_Task to complete_:
Rewrite everything from "Where should I click to: Select the Web" down to "tap(68, 129)", changing "notification badge" to "alert badge" and leaving the rest of those entries unchanged. Return only that stretch.
---------- Listing
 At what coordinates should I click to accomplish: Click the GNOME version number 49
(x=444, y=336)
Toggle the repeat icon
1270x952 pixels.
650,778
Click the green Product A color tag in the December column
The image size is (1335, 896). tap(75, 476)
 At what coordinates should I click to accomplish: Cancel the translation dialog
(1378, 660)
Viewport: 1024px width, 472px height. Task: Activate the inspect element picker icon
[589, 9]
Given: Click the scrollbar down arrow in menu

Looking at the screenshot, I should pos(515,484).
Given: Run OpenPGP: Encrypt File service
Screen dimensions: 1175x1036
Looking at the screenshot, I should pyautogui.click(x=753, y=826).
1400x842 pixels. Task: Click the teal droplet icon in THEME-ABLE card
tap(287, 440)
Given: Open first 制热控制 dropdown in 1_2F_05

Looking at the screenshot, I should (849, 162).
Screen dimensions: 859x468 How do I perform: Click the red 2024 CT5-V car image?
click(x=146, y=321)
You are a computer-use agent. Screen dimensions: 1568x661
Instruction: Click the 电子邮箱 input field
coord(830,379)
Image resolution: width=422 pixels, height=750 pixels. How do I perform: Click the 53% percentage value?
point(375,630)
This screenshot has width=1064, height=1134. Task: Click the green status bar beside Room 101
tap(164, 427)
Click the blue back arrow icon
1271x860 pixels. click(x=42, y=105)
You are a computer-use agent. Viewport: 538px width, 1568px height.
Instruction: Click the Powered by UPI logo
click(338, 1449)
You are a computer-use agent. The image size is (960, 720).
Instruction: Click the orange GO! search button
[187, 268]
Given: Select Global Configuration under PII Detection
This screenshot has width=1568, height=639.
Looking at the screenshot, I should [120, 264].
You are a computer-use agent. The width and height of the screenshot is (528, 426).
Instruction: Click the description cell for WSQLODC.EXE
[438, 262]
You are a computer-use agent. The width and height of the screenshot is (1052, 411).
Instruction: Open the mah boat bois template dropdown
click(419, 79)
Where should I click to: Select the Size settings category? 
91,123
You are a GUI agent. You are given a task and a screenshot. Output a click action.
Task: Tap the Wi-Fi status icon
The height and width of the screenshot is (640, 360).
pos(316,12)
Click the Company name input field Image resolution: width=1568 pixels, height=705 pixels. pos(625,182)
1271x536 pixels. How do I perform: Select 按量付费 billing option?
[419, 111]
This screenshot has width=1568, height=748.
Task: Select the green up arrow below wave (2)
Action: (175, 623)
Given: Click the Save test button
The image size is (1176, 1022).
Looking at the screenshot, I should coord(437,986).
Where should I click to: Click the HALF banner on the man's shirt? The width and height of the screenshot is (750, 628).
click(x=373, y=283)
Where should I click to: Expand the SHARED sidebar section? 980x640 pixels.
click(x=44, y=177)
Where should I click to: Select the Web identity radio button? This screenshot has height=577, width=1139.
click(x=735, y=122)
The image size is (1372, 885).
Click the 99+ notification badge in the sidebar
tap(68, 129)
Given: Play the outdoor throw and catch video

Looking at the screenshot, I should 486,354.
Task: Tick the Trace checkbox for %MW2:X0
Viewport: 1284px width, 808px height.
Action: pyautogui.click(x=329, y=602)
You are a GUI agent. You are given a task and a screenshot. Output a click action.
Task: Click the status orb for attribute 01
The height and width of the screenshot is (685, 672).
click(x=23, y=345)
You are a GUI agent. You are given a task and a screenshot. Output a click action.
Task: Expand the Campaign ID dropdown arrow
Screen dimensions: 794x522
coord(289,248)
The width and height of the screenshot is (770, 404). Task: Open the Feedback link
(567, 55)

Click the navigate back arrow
--------------------
_Answer to this exercise_:
Where should I click to: Select the Web identity radio button? This screenshot has height=577, width=1139.
click(x=735, y=122)
The image size is (1372, 885).
Click the 99+ alert badge in the sidebar
tap(68, 129)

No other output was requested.